/**
* RDF Parser for YAGO Turtle files
* Parses Turtle (.ttl) format into subject-predicate-object triples
*/
export interface RDFTriple {
subject: string;
predicate: string;
object: string;
datatype?: string;
language?: string;
}
export interface ParseOptions {
skipComments?: boolean;
skipPrefixes?: boolean;
batchSize?: number;
}
export class RDFParser {
private prefixes: Map<string, string> = new Map();
private currentBatchSize: number = 0;
/**
* Parse a Turtle file line by line
* @param lines Lines from the Turtle file
* @param options Parsing options
* @returns Array of RDF triples
*/
parseLines(lines: string[], options: ParseOptions = {}): RDFTriple[] {
const triples: RDFTriple[] = [];
const { skipComments = true, skipPrefixes = false } = options;
let currentSubject = '';
let currentPredicate = '';
for (let line of lines) {
line = line.trim();
// Skip empty lines
if (!line) continue;
// Skip comments
if (skipComments && line.startsWith('#')) continue;
// Handle prefixes
if (line.startsWith('@prefix') || line.startsWith('PREFIX')) {
if (!skipPrefixes) {
this.parsePrefix(line);
}
continue;
}
// Handle base declarations
if (line.startsWith('@base') || line.startsWith('BASE')) {
continue;
}
// Parse triple
try {
const triple = this.parseTripleLine(line, currentSubject, currentPredicate);
if (triple) {
triples.push(triple);
// Update current subject/predicate for abbreviated syntax
if (triple.subject) currentSubject = triple.subject;
if (triple.predicate) currentPredicate = triple.predicate;
}
} catch (error) {
console.warn(`Failed to parse line: ${line}`, error);
}
}
return triples;
}
/**
* Parse a single triple line
*/
private parseTripleLine(
line: string,
currentSubject: string,
currentPredicate: string
): RDFTriple | null {
// Remove trailing period
line = line.replace(/\s*\.\s*$/, '').trim();
if (!line) return null;
// Split by whitespace (simplified - doesn't handle all edge cases)
const parts = this.splitTriple(line);
if (parts.length < 3) {
// Handle abbreviated syntax (comma or semicolon)

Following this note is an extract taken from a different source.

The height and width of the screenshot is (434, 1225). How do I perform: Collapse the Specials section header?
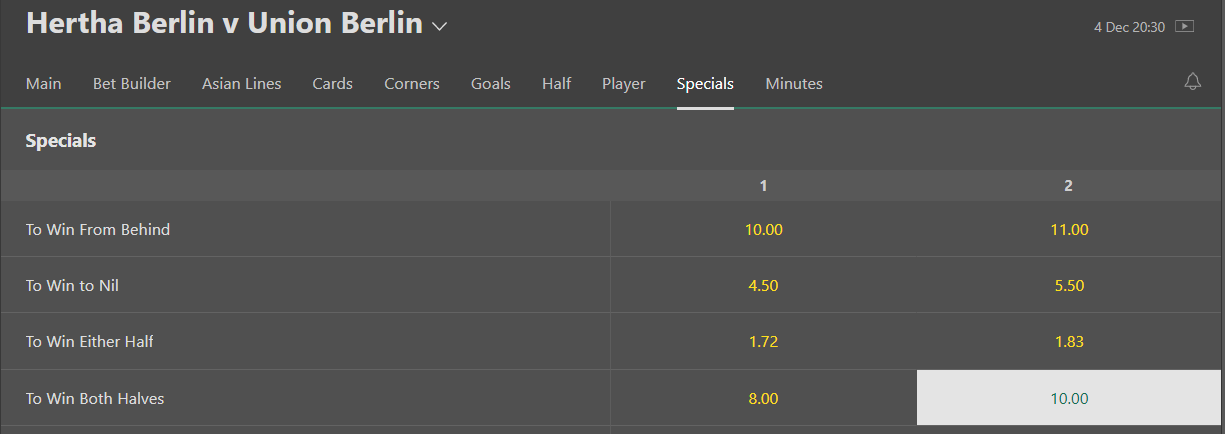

if (line.startsWith(',') || line.startsWith(';')) {
// TODO: Implement abbreviated syntax support
return null;
}
return null;
}
const [subject, predicate, ...objectParts] = parts;
const object = objectParts.join(' ');
return {
subject: this.expandPrefix(subject),
predicate: this.expandPrefix(predicate),
object: this.parseObject(object),
};
}
/**
* Split triple handling quoted strings
*/
private splitTriple(line: string): string[] {
const parts: string[] = [];
let current = '';
let inQuotes = false;
let quoteChar = '';
for (let i = 0; i < line.length; i++) {
const char = line[i];
const prevChar = i > 0 ? line[i - 1] : '';
if ((char === '"' || char === "'") && prevChar !== '\\') {
if (!inQuotes) {
inQuotes = true;
quoteChar = char;
} else if (char === quoteChar) {
inQuotes = false;
quoteChar = '';
}
current += char;
} else if (char === ' ' && !inQuotes && current) {
parts.push(current);
current = '';
} else if (char !== ' ' || inQuotes) {
current += char;
}
}
if (current) {
parts.push(current);
}
return parts;
}
/**
* Parse object value (literal, URI, or blank node)
*/
private parseObject(object: string): string {
// Remove surrounding quotes for literals
if (object.startsWith('"') && object.includes('"')) {
// Handle datatype or language tag
const match = object.match(/"([^"]*)"(?:@([a-z]+)|\^\^(.+))?/);
if (match) {
return match[1]; // Return just the literal value
}
}
// Expand prefixed URIs
if (object.includes(':') && !object.startsWith('http')) {
return this.expandPrefix(object);
}
// Remove angle brackets from URIs
if (object.startsWith('<') && object.endsWith('>')) {
return object.slice(1, -1);
}
return object;
}
/**
* Parse prefix declaration
*/
private parsePrefix(line: string): void {
// @prefix schema: <http://schema.org/> .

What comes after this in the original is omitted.